L’immatriculation


Le travailleur indépendant ne doit pas avoir plus de 10 salariés à son actif et doit effectuer des activités centrées sur la prestation de service, la transformation et la production. Cette règle n’est pas applicable au secteur de la pêche et de l’agriculture.

Après l’inscription, la chambre des métiers attribue une carte d’indentification à l’auto-entrepreneur, démontrant ainsi la validité de son statut et précisant son immatriculation. Il peut également effectuer son inscription en ligne sur le site www.cfe-metiers.com.

La facturation

Le statut d’auto-entrepreneur, prouvé par une immatriculation, permet à un travailleur indépendant de facturer sa prestation en toute légalité et de gagner en crédibilité auprès de ses clients.

Malgré l’existence de deux régimes bien distincts : l’exonération, évitant le paiement de TVA jusqu’à un montant bien défini pour les franchises et les entreprises œuvrant dans la vente, et le régime appliqué aux micro-entreprises qui donne la possibilité de ne pas tenir de comptabilité, l’auto-entrepreneur est dans l’obligation de posséder un numéro Siret et d’être immatriculé.
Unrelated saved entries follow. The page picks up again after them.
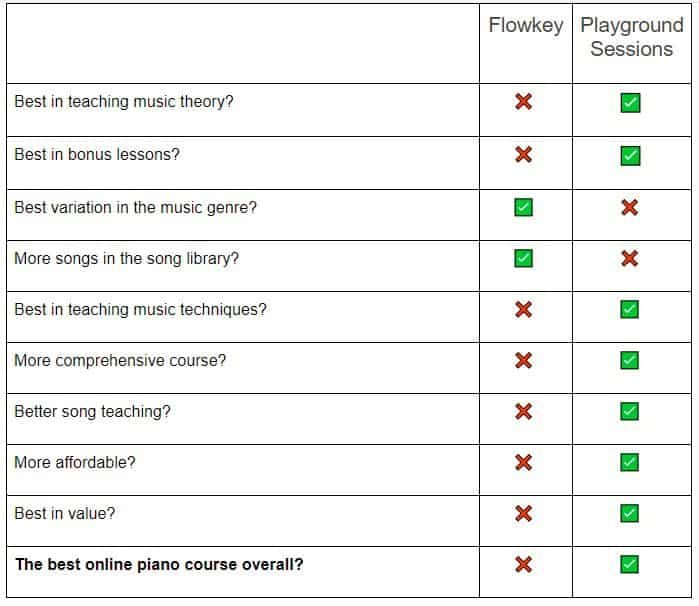Click Flowkey's red X for bonus lessons
The image size is (699, 606).
coord(523,155)
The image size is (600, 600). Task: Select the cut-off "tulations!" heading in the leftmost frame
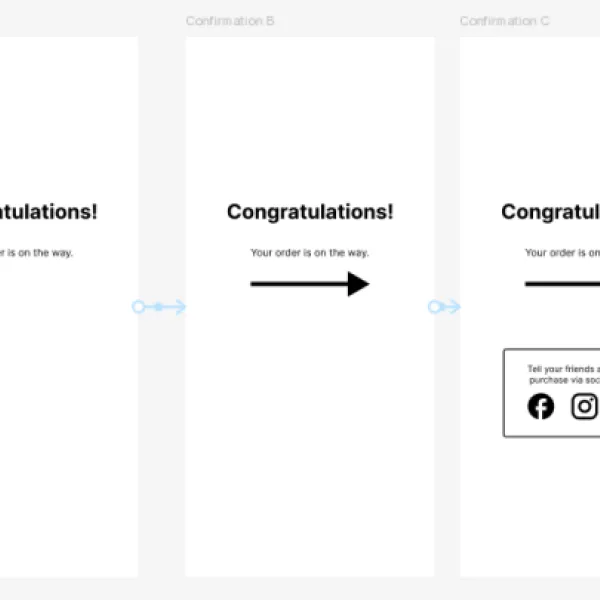pos(48,212)
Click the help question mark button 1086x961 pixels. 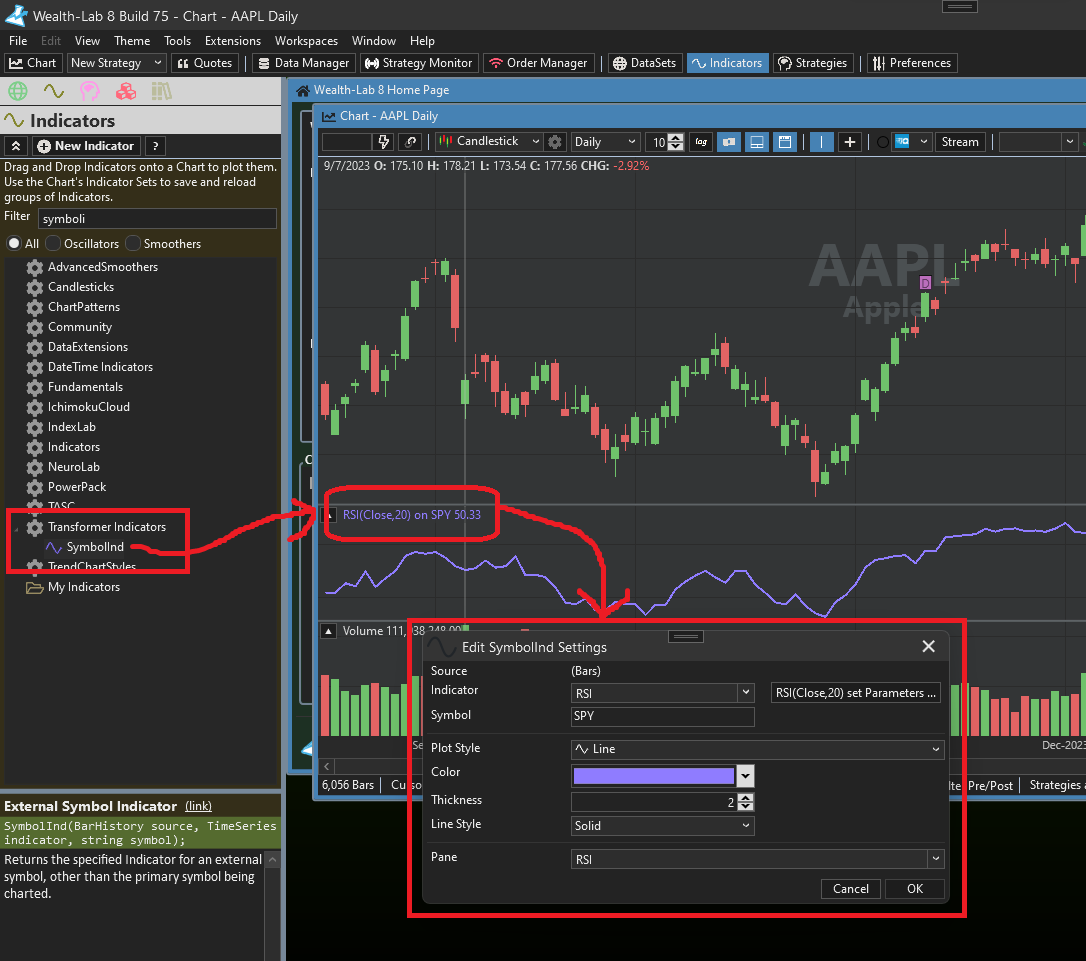(x=155, y=146)
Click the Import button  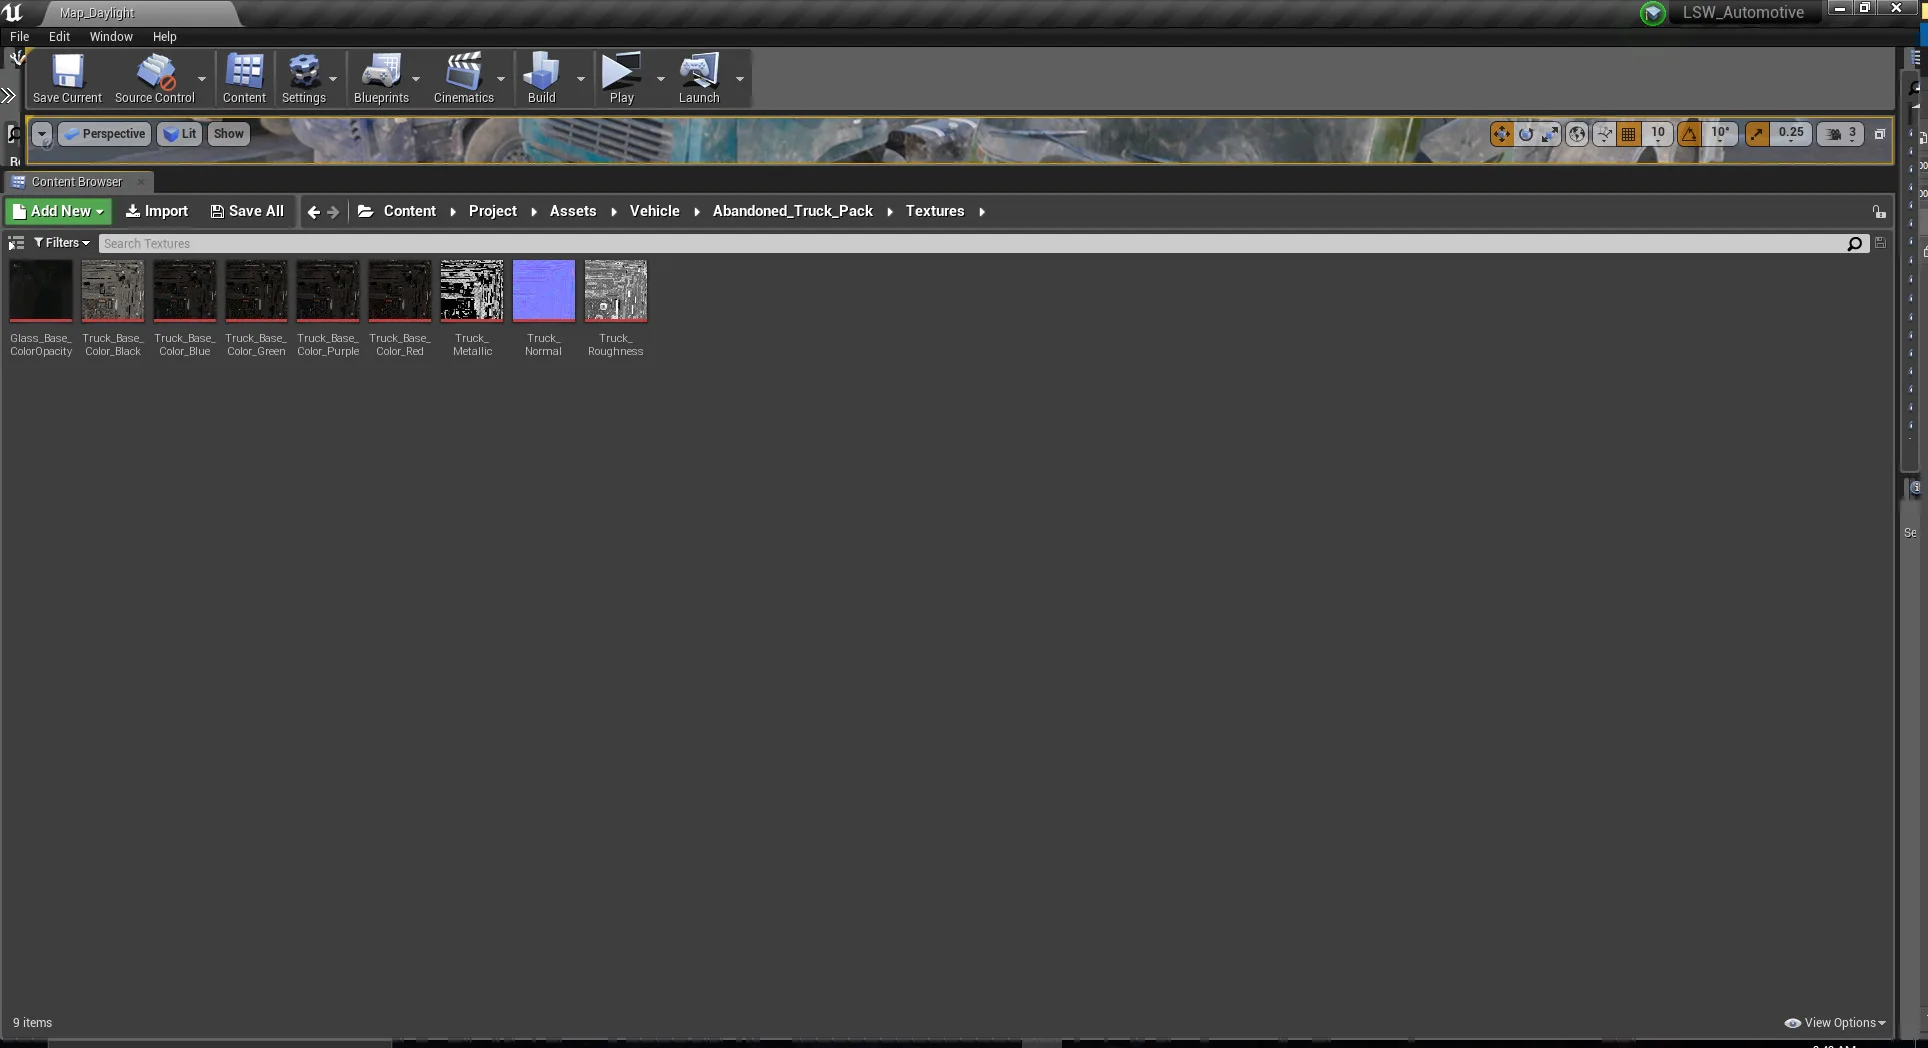coord(156,211)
Ce règlement s’applique à la facturation, que ce soit pour un montant conséquent ou pour une somme d’argent ne dépassant pas les 500 euros.

Comment éviter l’inscription à la chambre des métiers ?

Un travailleur indépendant peut éviter de s’inscrire au répertoire des métiers en passant par une société de portage salarial. Cependant, cette dernière tirera une retenue de 50 % sur ses bénéfices en guise de charges sociales et de droit pour l’aide qu’elle lui apporte.

La seule alternative qui permettrait à l’auto-entrepreneur d’éviter de régler une telle somme serait de s’inscrire au répertoire des métiers et de bénéficier d’une immatriculation qui lui donnera la possibilité d’exercer librement et en toute sérénité.